# GIVEN EXERCISE:
Reproduce the records below as a numbered list, omitting blank lines, beginning with the line that contains "Switch to the Campaigns tab" and ending with the line that contains "Action: [158, 570]", both included.

------ GIVEN DATA ------

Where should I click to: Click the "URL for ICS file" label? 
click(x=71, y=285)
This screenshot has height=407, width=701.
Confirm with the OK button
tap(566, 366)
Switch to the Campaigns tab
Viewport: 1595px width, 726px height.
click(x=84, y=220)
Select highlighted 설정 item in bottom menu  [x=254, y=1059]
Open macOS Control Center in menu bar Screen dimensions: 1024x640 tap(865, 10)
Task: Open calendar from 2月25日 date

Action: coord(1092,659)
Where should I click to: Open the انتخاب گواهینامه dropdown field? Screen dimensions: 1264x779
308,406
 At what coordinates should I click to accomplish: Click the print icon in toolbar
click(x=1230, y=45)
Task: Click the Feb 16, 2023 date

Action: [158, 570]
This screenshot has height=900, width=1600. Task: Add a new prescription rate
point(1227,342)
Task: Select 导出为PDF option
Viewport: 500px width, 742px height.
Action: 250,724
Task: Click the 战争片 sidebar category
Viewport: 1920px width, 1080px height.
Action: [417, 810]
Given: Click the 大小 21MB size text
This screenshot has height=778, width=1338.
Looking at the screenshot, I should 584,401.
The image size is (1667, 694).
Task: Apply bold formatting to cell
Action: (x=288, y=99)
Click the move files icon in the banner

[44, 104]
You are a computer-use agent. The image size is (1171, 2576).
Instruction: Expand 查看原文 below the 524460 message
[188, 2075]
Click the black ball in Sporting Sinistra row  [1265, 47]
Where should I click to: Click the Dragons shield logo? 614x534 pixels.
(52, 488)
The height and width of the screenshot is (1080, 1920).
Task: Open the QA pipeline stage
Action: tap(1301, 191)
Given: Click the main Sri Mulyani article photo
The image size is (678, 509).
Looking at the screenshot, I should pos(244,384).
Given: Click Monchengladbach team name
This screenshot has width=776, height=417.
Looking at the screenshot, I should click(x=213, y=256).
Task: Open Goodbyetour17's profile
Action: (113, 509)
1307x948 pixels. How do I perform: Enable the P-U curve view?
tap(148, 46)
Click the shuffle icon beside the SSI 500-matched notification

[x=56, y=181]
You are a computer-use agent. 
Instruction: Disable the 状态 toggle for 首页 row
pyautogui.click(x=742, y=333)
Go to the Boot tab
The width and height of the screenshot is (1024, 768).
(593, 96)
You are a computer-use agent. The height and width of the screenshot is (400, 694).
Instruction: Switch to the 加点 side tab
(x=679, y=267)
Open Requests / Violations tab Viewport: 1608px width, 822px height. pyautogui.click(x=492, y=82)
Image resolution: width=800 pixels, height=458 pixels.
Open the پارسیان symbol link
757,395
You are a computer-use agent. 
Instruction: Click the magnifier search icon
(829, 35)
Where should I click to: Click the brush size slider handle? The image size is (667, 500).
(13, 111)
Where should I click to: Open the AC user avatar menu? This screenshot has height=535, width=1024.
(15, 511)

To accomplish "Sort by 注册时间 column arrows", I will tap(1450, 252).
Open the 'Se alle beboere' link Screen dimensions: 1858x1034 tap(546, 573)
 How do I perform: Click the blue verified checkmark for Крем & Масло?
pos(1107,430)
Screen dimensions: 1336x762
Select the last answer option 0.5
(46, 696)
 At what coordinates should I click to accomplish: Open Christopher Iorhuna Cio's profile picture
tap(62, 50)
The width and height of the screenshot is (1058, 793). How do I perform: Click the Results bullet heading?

------

# THE COMPLETED TASK:
1. Switch to the Campaigns tab
2. Viewport: 1595px width, 726px height.
3. click(x=84, y=220)
4. Select highlighted 설정 item in bottom menu  [x=254, y=1059]
5. Open macOS Control Center in menu bar Screen dimensions: 1024x640 tap(865, 10)
6. Task: Open calendar from 2月25日 date
7. Action: coord(1092,659)
8. Where should I click to: Open the انتخاب گواهینامه dropdown field? Screen dimensions: 1264x779
9. 308,406
10.  At what coordinates should I click to accomplish: Click the print icon in toolbar
11. click(x=1230, y=45)
12. Task: Click the Feb 16, 2023 date
13. Action: [158, 570]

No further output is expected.